E. coli divides every 20 minutes in optimal broth at 37 °C. Starting from 1 cell, you would reach 10⁹ cells in about 10 hours — but in practice cultures plateau at the stationary phase around 10⁹ CFU/mL when nutrients run out or waste accumulates.
Doubling time (Td or generation time) is how long it takes the population to double. It is constant during exponential phase, then lengthens as conditions deteriorate. For E. coli in LB broth at 37 °C, Td = 20 min.

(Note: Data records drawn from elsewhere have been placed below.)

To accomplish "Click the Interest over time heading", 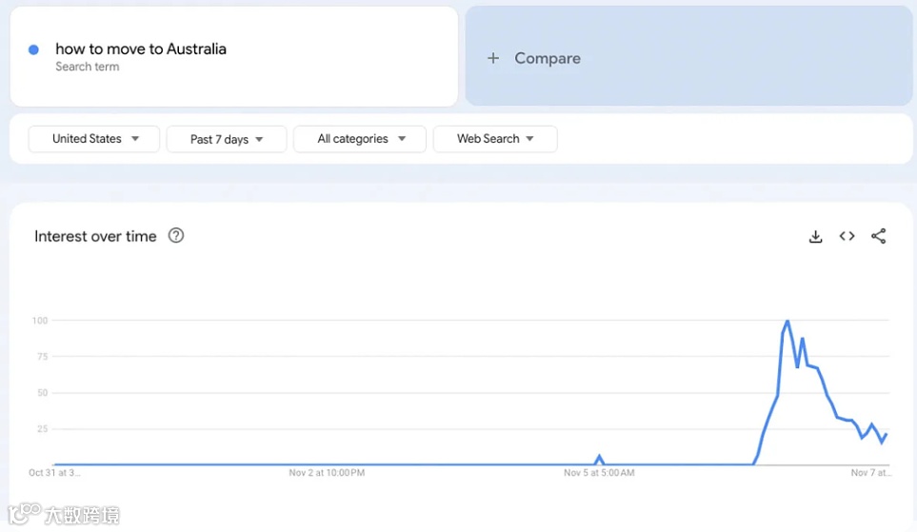I will tap(95, 237).
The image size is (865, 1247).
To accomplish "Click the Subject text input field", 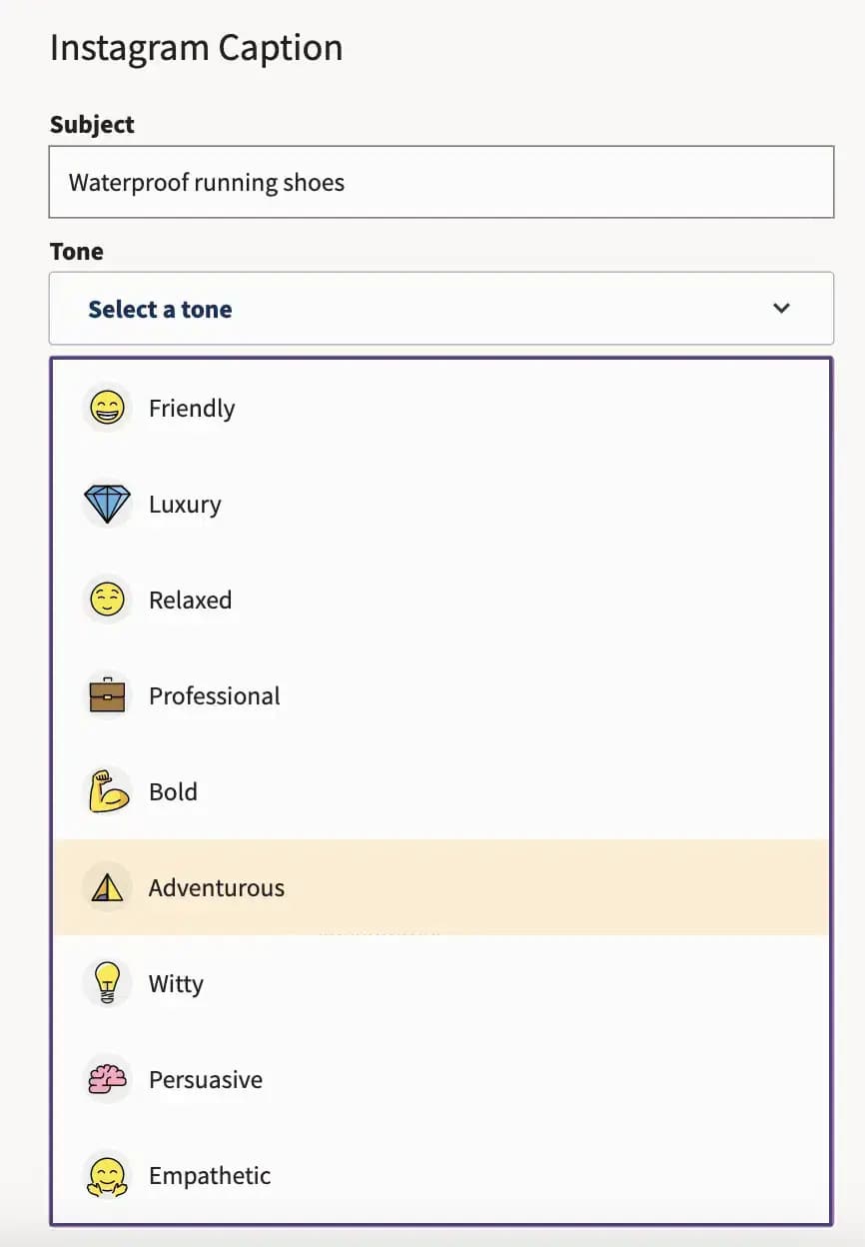I will coord(440,182).
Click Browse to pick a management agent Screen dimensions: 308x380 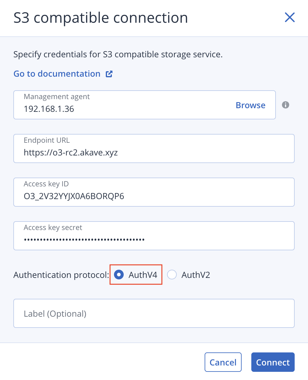coord(250,105)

Each cell divides into two daughter cells, both of which divide again, and so on. Each generation multiplies the population by 2. Plotted on a log scale, exponential growth is a straight line — which is how lab cultures get monitored.
r is the continuous growth rate constant (per unit time); Td is the discrete doubling interval. They are linked by r = ln(2)/Td. An r of 2.08 per hour equals a 20-min doubling time. Both describe the same exponential — different mathematical conveniences.
Typically 4–8 hours from inoculum, before nutrients deplete or waste accumulates. Continuous cultures (chemostats) maintain exponential growth indefinitely by adding fresh medium and removing waste at a controlled dilution rate.
Below-optimum temperature, low pH, low water activity (aw), low oxygen for aerobes (or any oxygen for strict anaerobes), antimicrobial compounds, lack of nutrients, and accumulation of metabolic waste. Refrigeration uses several of these at once — cold plus low aw in dry foods.
USDA's 2-hour rule says perishable food must not sit between 40 °F and 140 °F (4–60 °C) for more than 2 hours total. Starting from a low contaminating dose, pathogens like Salmonella can multiply 1,000-fold in those 2 hours, easily crossing the infectious dose threshold.
It gives a first approximation but real environments deviate. Food matrices have heterogeneous nutrients, soil has competition and predation, and wounds involve immune response. Use the model for ballpark risk; use measured Td in the actual matrix for tight predictions.